The Hawaii Dental Association, Hawaii Medical Service Association, the Department of Health and the Academy of Pediatrics have all spoken out strongly in the past in favor of fluoridated community water systems, but to no avail.
Fluoridation opponents often contradict the medical experts, claiming fluoride does more harm than good and that putting it in a water supply violates the rights of individual consumers.

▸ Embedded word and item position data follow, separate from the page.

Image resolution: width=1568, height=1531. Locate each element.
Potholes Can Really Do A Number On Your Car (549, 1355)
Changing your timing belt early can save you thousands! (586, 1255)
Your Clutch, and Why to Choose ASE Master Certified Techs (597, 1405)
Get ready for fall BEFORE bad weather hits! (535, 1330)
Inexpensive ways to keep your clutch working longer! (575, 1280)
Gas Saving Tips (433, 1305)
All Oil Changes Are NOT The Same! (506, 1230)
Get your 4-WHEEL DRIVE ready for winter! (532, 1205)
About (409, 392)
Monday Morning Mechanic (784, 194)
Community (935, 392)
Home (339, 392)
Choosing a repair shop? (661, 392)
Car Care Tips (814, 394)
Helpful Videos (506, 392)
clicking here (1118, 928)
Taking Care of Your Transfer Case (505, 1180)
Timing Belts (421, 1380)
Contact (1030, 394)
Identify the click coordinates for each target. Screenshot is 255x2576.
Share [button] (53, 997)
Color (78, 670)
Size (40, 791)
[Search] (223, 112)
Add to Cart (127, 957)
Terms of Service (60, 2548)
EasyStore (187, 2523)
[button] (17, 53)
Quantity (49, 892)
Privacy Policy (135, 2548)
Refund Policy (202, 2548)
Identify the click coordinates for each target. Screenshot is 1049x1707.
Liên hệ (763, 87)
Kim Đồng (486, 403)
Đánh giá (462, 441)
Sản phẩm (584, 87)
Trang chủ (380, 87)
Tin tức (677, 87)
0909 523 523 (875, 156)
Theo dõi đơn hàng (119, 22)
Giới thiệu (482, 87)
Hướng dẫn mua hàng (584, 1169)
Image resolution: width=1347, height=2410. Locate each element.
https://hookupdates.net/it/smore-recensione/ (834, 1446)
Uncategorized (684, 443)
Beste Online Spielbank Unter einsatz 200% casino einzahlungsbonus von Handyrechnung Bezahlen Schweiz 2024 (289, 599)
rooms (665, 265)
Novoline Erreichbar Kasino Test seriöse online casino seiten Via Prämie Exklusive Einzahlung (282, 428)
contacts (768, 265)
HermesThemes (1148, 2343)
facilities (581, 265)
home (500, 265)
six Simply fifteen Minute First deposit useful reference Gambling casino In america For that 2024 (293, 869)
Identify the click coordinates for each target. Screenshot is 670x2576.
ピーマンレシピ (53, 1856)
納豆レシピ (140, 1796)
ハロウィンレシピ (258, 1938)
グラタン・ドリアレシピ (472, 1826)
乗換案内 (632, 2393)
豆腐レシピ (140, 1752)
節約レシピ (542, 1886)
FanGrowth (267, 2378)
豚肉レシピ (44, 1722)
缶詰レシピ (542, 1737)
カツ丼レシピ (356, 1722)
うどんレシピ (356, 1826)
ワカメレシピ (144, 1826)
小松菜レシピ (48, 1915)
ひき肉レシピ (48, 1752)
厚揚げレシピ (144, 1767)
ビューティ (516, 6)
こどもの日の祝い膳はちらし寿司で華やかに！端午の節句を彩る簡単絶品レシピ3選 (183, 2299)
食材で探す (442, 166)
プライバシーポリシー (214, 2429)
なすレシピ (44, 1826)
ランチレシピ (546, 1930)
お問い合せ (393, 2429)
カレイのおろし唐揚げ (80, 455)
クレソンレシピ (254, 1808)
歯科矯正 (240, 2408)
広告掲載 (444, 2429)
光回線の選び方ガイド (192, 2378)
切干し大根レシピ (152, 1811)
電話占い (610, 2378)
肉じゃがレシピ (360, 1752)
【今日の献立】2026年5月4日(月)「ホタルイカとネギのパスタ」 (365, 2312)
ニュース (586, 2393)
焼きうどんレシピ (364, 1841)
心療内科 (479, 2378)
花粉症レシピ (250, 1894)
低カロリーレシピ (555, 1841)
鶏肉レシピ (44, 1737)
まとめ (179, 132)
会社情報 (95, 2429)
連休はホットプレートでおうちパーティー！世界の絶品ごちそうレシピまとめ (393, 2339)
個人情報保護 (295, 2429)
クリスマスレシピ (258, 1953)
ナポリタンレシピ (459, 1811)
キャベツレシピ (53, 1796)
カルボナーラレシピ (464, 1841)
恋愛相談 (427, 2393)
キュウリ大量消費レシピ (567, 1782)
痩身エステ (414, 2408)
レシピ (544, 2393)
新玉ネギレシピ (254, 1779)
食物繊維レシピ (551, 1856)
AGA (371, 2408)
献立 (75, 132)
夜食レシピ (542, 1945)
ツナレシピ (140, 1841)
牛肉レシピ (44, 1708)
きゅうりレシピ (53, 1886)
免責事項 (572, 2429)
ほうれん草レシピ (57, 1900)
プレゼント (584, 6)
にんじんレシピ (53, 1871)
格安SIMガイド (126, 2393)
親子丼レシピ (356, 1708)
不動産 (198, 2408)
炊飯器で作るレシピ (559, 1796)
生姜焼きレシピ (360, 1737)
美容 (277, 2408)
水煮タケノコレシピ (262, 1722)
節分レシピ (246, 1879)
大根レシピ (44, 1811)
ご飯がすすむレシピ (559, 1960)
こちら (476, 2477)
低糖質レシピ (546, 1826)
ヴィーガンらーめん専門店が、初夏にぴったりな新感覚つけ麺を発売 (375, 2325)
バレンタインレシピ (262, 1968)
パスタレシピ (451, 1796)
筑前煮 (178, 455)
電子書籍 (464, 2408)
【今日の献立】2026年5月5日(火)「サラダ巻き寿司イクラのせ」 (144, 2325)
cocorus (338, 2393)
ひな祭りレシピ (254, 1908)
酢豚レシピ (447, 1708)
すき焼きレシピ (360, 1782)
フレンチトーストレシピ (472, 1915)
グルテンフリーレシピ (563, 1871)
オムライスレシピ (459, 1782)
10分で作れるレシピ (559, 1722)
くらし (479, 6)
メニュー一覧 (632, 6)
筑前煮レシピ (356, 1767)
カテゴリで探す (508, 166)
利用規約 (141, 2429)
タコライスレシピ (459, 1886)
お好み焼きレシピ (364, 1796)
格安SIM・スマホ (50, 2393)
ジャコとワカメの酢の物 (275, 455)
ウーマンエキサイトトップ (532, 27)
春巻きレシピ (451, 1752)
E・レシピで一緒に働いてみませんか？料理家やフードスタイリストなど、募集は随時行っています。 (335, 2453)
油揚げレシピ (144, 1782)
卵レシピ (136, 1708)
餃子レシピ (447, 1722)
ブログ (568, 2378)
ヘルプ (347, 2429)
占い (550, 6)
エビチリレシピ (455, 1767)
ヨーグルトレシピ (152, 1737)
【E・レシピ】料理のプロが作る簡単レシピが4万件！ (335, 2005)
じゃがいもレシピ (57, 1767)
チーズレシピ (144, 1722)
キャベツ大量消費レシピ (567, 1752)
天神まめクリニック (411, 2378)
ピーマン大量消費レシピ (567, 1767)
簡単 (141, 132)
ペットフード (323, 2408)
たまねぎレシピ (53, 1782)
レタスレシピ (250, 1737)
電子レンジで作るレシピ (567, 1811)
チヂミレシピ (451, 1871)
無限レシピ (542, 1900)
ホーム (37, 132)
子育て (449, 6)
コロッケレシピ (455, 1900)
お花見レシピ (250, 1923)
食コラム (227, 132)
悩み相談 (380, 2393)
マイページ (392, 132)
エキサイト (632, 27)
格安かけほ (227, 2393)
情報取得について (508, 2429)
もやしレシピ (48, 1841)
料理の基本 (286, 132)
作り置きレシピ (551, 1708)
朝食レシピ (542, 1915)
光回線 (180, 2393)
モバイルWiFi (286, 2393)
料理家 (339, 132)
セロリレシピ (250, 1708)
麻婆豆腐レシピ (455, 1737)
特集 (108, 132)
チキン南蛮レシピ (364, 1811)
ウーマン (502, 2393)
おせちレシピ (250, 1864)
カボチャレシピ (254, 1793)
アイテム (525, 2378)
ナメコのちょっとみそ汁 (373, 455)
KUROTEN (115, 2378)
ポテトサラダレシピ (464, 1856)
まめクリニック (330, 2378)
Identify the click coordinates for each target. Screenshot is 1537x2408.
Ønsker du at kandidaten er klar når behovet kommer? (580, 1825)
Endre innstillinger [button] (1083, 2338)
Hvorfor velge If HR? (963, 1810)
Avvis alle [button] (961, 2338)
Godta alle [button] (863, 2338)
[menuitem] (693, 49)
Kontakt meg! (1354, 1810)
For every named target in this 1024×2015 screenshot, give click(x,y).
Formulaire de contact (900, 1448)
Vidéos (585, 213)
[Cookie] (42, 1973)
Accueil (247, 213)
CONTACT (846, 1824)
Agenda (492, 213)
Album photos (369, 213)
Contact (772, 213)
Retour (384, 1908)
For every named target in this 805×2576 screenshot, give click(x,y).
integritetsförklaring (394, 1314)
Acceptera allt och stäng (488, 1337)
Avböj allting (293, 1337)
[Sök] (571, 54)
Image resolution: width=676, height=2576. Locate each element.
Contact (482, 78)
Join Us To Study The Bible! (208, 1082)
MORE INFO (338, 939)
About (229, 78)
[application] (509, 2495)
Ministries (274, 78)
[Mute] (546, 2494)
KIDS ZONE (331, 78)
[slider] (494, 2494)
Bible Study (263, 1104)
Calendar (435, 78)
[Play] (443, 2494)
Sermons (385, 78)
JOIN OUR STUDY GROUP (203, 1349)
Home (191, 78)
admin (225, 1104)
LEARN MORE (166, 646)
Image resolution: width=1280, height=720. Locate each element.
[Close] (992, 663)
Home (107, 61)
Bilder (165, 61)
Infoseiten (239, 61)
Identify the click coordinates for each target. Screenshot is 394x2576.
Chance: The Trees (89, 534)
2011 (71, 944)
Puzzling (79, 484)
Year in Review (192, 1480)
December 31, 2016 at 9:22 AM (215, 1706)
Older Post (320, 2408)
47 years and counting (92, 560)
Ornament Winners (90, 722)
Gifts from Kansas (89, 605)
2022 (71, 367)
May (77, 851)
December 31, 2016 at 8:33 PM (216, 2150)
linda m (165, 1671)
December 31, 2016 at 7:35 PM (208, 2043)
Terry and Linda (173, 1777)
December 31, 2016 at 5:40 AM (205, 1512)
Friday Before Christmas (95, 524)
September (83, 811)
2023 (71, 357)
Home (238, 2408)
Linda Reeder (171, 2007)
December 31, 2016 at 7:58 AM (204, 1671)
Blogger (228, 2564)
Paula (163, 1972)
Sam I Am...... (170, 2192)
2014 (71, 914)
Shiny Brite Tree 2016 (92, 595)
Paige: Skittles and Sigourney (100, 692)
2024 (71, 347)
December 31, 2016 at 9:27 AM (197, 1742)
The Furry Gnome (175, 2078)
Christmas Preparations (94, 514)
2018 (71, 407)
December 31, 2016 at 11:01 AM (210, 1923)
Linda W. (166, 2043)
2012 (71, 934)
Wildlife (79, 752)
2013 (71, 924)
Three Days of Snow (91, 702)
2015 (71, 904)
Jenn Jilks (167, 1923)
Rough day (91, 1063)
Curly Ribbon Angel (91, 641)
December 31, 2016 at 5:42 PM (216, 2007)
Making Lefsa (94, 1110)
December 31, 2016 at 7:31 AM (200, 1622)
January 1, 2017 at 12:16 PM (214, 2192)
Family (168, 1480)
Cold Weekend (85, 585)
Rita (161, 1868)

Feelings here run so strong against cavity-fighting fluoride that Honolulu City Council members voted 7-2 in 2004 to prohibit putting any chemicals in Oahu’s public municipal water systems except for the small amounts of chlorine currently used to disinfect water in certain wells.
The Hawaii Dental Association says it will not push the Legislature or the City Council to fluoridate Oahu’s water. Spokeswoman Melissa Pavlicek says dentists in the association are holding back because they don’t think they will succeed in getting public support.
“We were really beaten up by opponents.” — Janice Okubo, Department of Health
“Of course, HDA would encourage any efforts for fluoridation, but we want to work in areas where there is a better chance of success,” says Pavlicek.
She says the association will renew its support for a bill legislators killed last year calling for $4 million to fund dental care for Hawaii’s 209,000-plus adults receiving Medicaid.
Hawaii’s most needy adults currently get insurance only for dental emergencies, and that often means insurance coverage only for having badly infected teeth pulled. There is no preventative dental care offered to adults on Medicaid to keep their teeth from decaying in the first place.
Hawaii’s 141,159 children on Medicaid get full dental coverage, including all forms of preventative and emergency care to include prosthodontics — teeth replacements and dental implants.
Lewis thinks the disparity in dental coverage between adults and children on Medicaid makes no sense.
“The adults are the children’s caregivers,” says Lewis. “What good does it do a child if his parent is disabled and sick from infected teeth?”
The Health Department says it will also hold back this year from suggesting even a pilot project for fluoridated water in a single location.
Spokeswoman Janice Okubo says during the administration of Gov. Ben Cayetano, the department supported a proposal in 2001 to conduct a pilot project to fluoridate water on Lanai.
“At the time, there was some evidence that Lanai had the highest rate of tooth decay in children in the state,” says Okubo. “The proposal met opposition and was cancelled in 2002.”
“We were really beaten up by opponents,” says Okubo.
So for now it seems as if the state will be looking at other ways besides drinking water to get cavity fighting fluoride to Hawaii’s adults and children.
Danette Wong Tomiyasu, deputy director of Hawaii’s Health Resources Administration, says the state is looking to expand the delivery of fluoride by enlisting the help of medical doctors.
Tomiyasu says the Health Department is encouraging pediatricians to offer topical fluoride treatments and oral fluoride drops or pills when their patients come in for regular checkups.
“We are working to get more preventative dental health treatments into general health delivery, “ says Tomiyasu.
The Health Department has money now to rebuild its dental health division, which was decimated in 2009 during the Gov. Linda Lingle administration to address the state’s billion-dollar budget shortfall.
The U.S. Centers for Disease Control and Prevention has given Hawaii a $1.1 million dollar grant to be spent over five years to rebuild the state’s dental hygiene and dental care outreach services.
Most of the programs are in planning stages now.
Unfortunately, by the time the new dental health programs are initiated, some residents’ dental health may have already been badly compromised.